1.2 Globalização e reestruturação do varejo

Situar o varejo no processo mais geral de produção e reprodução do capitalismo parece fundamental, já que algumas das características e contradições do capital comercial terão desdobramentos nas suas expressões históricas no tempo e espaço. No entanto, para analisarmos a particularidade da evolução do Walmart e de sua estratégia, é necessário analisar também outro conjunto de processos e relações mais contingentes, ainda que sejam eles mediados pelas tendências do desenvolvimento capitalista.

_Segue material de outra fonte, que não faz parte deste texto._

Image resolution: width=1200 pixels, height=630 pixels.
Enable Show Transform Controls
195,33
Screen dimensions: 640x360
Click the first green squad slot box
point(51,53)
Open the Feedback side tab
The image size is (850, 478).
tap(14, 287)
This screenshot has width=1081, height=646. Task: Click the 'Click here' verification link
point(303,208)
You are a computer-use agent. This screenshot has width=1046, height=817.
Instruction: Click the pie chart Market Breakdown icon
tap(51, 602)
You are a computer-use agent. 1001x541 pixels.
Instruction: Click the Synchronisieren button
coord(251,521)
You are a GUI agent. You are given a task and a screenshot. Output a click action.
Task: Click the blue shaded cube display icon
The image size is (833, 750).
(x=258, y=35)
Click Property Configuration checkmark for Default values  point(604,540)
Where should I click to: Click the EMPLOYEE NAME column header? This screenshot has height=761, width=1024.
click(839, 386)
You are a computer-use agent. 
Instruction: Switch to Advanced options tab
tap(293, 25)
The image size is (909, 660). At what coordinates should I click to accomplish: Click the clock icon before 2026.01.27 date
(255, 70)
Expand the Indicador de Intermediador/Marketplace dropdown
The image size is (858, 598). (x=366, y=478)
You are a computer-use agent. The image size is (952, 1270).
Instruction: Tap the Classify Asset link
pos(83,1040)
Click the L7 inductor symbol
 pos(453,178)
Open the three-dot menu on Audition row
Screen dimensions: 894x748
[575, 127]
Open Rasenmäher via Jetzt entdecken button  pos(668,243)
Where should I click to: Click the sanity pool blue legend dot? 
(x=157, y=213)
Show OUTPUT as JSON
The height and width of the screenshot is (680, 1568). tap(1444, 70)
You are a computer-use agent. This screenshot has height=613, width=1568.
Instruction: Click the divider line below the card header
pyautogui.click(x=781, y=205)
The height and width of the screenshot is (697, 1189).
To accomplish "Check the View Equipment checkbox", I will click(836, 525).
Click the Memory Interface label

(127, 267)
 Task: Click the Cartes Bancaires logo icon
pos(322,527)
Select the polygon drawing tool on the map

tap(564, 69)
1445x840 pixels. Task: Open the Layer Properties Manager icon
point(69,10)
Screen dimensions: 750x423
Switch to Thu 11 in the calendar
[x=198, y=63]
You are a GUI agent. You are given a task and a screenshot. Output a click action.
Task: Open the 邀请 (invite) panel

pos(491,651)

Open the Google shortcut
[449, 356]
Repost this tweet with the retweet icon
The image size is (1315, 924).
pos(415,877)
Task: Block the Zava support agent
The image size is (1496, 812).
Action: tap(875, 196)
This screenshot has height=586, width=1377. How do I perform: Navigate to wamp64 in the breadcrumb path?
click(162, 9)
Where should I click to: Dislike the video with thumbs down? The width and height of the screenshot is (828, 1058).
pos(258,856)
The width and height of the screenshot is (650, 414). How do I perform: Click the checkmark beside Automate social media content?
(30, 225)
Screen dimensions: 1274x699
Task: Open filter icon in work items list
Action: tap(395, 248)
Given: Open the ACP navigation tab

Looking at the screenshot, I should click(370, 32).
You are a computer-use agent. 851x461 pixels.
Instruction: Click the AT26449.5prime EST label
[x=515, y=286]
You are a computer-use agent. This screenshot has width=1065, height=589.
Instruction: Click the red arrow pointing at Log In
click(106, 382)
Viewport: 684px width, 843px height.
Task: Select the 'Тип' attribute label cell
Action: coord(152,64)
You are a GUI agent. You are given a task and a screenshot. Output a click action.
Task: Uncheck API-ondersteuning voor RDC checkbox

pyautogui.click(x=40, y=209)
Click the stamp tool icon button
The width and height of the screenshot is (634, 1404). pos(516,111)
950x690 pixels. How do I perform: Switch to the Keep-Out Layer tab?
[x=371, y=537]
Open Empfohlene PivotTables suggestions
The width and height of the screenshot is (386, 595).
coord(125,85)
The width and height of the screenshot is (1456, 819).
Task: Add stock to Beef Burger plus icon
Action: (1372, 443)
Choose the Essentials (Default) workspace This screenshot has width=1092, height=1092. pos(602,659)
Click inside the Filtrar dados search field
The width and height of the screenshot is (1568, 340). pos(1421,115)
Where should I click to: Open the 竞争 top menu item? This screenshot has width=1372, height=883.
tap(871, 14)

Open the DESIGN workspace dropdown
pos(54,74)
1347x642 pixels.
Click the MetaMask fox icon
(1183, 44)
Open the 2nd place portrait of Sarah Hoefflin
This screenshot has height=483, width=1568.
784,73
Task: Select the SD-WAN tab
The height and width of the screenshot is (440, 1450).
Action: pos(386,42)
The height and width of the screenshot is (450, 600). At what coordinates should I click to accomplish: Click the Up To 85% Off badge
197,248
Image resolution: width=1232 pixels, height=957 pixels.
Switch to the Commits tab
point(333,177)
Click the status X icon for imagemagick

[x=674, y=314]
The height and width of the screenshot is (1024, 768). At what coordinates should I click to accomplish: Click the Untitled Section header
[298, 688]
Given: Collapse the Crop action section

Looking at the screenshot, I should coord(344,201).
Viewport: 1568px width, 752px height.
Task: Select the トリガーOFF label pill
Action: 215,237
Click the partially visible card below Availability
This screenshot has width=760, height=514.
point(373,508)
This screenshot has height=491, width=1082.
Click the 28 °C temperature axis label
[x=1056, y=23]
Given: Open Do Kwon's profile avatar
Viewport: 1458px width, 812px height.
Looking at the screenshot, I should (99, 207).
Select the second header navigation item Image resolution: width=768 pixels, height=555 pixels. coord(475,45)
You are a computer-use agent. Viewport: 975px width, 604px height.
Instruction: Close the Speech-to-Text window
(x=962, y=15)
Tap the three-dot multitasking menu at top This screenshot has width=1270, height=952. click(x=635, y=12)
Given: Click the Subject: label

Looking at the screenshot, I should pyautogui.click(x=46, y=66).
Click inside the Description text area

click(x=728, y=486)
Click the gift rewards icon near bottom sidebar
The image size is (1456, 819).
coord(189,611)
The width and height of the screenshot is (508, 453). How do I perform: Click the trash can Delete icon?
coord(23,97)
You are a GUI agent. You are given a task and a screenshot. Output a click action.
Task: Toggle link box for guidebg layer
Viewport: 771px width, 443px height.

1.2 Globalização e reestruturação do varejo

O debate surgido nos anos 1980 a respeito das transformações do capitalismo no sentido de uma acumulação flexível indicou um conjunto de mudanças que foram se consolidando em diferentes velocidades e formatos, pelos mais diversos lugares do globo. Esse debate teve diferentes ênfases e contornos (GERTLER, 1992; HARVEY, 1992; PIORE; SABEL, 1984).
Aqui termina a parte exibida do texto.